Vivir deprisa, amar despacio se muestra casi como un film de pequeñas situaciones, de gags entre lo cómico y lo triste, que no acaban de funcionar como un todo completamente cohesionado y sólido. El resultado de todo ello es la sensación de irregularidad, de no acabar con dar con la tecla definitoria del tono. Sin embargo, yendo un poco más allá, no cabe duda de que el film de Christophe Honoré, a causa precisamente de este vaivén tonal, se puede interpretar como una película absolutamente libre, como un divertimento que lucha por no caer en la gravedad del sermón ético o moral a pesar de los asuntos tratados sin renunciar, eso sí, a la profundidad que requiere.
Francia, años 90, la homosexualidad, el amor, la enfermedad, la crisis existencial y profesional. Todo ello condensado en las pequeñas microhistorias que se entrelazan entre diversos personajes de diferentes edades, estratos y profesiones que tienen en común una búsqueda abstracta de sí mismos. Un deambular que a veces es desesperado, a veces melancólico pero también con espacio para una diversión entre irónica y auténtica.
Son tiempos de armarios que se empiezan a abrir parcialmente pero sobre todo de encuentros en espacios públicos casi privados. Es en este contraste de luz y oscuridad, de libertad y clandestinidad donde Honoré juega su baza más política y reivindicativa, dejando que el subtexto fluya sin ahogarlo en el discurso explícito.
De alguna manera Vivir deprisa, amar despacio supone una cara B de 120 pulsaciones por minuto donde el conflicto y el drama se sitúa en la periferia del mismo sin caer en una banalidad lúdica. Posiblemente se podrá acusar a Honoré de cierta superficialidad al prescindir de crudeza en el retrato de la enfermedad o de pasar de largo al respecto del prejuicio hacia la comunidad gay, no obstante este no es el objetivo del director. Este no es un film manifiesto, ni tan solo de denuncia, sino un intento de ser un fresco, un fragmento de un lugar y unos personajes donde interesa poner el foco en el hecho de que, a pesar de las dificultades, también hay espacio para la vida, para el placer, el amor y también la tristeza.
Porque no hay que llevarse a engaños, el tono desenfadado del film encierra en sí mismo la contradicción de la furtividad, de la brevedad del instante y de la velocidad del (des) encuentro. No en vano ya desde el título se da relevancia a dicha contradicción, a la necesidad de quemar etapas vitales a toda prisa mientras se intenta saborear cada pequeño instante con la fruición de que puede ser la última.

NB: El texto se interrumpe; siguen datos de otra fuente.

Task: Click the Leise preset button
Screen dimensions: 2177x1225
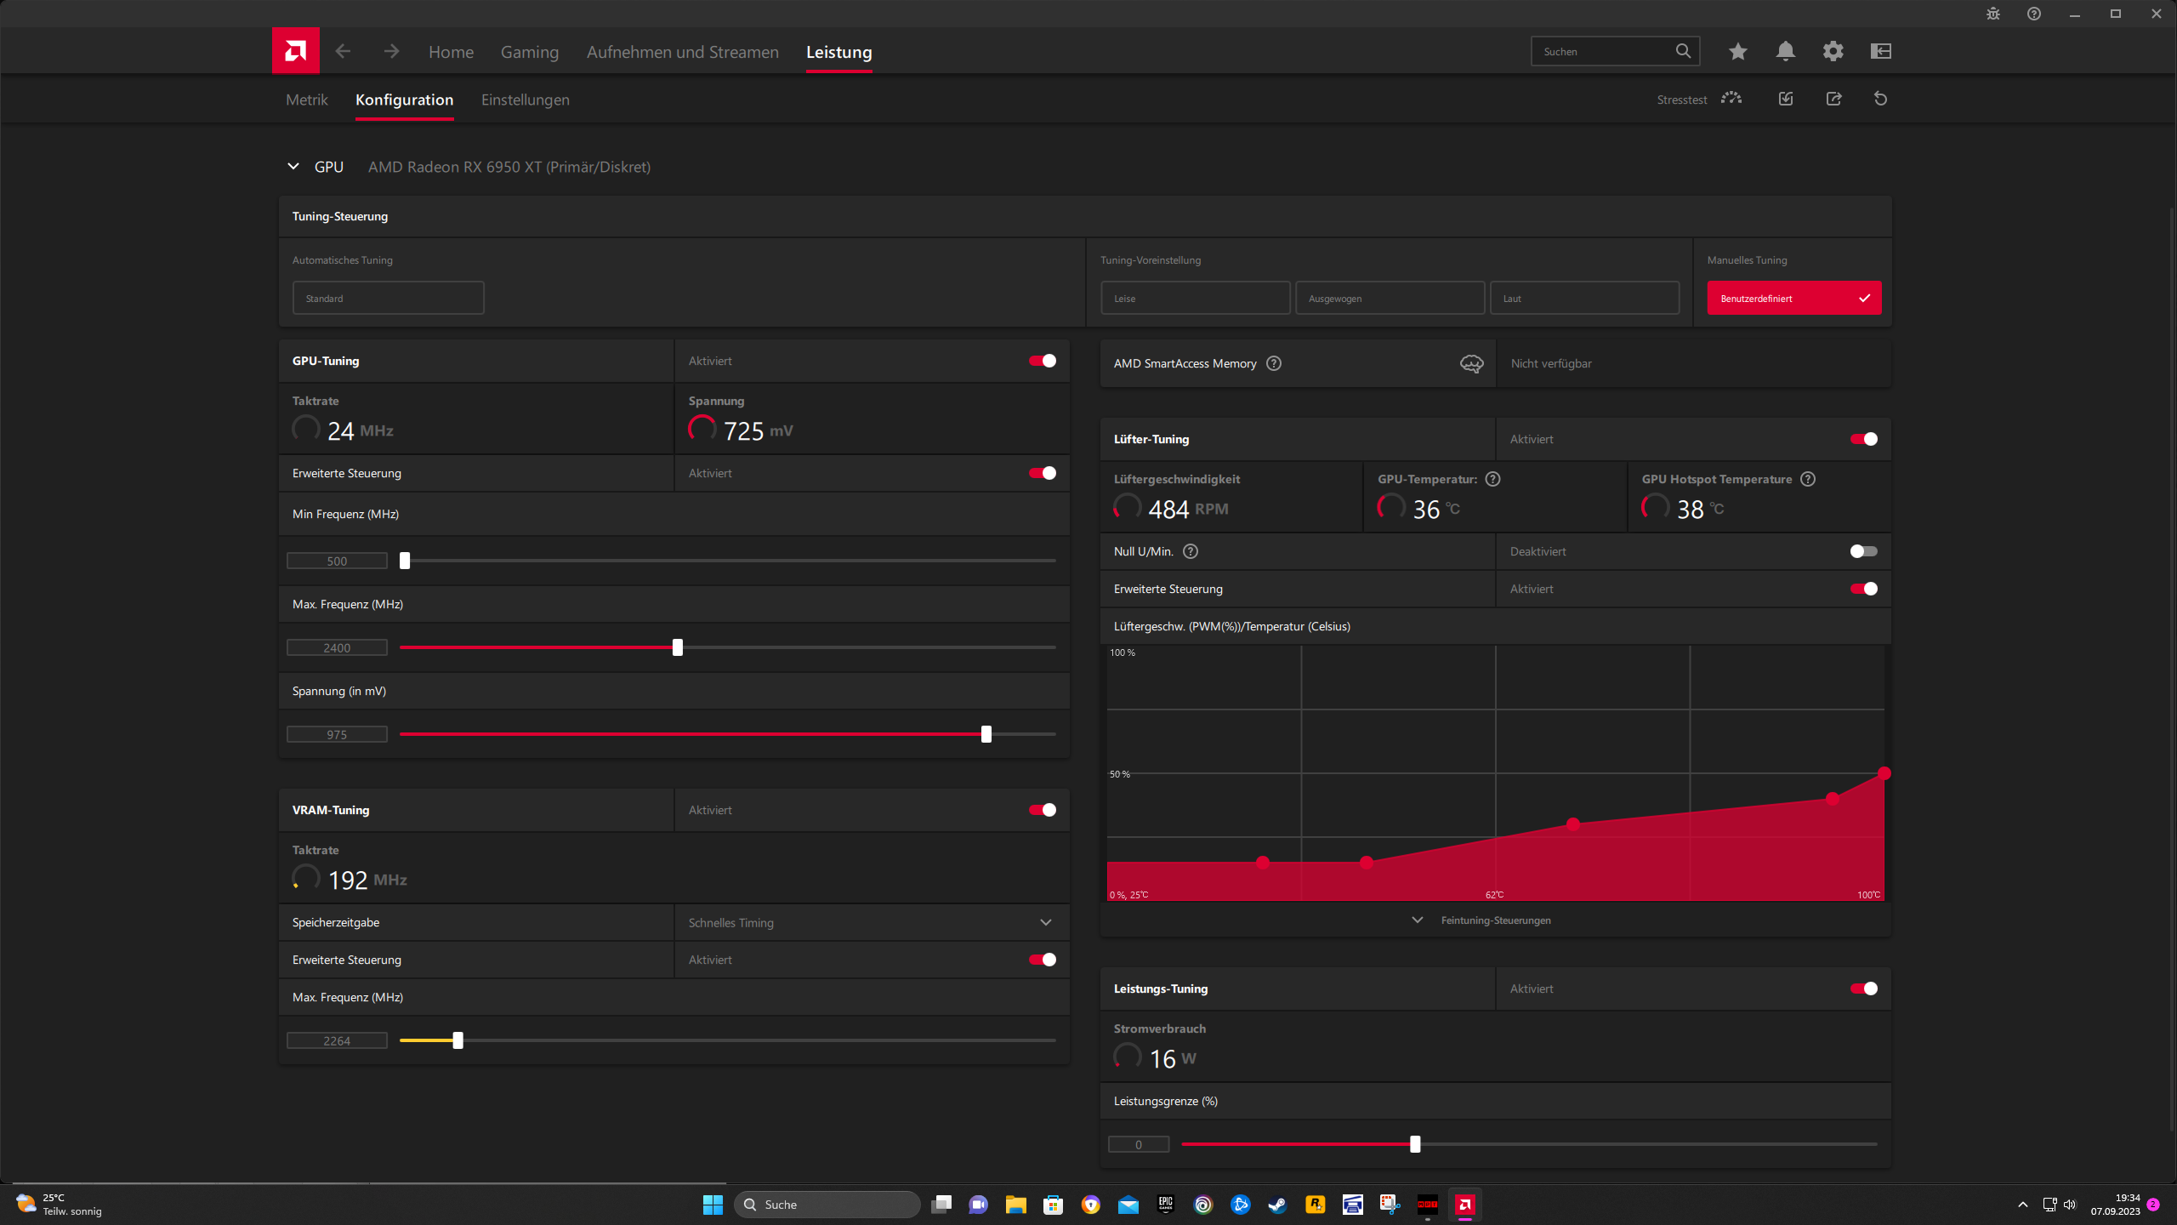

Sí, estamos ante un film de matriz entre hedonista y nihilista donde el pesimismo tomado como causa existencial no existe. Solo un ‹laissez passer› vital con resonancias poéticas de belleza transitoria. Vivir deprisa, amar despacio puede que no aporte gran cosa en un sentido formal pero si consigue su propósito de abordar sus presupuestos temáticos desde un punto de vista que combina el desánimo con la reivindicación del ‹joie de vivre›. Algo que parece fácil pero que en el film de Honoré se antoja meritorio.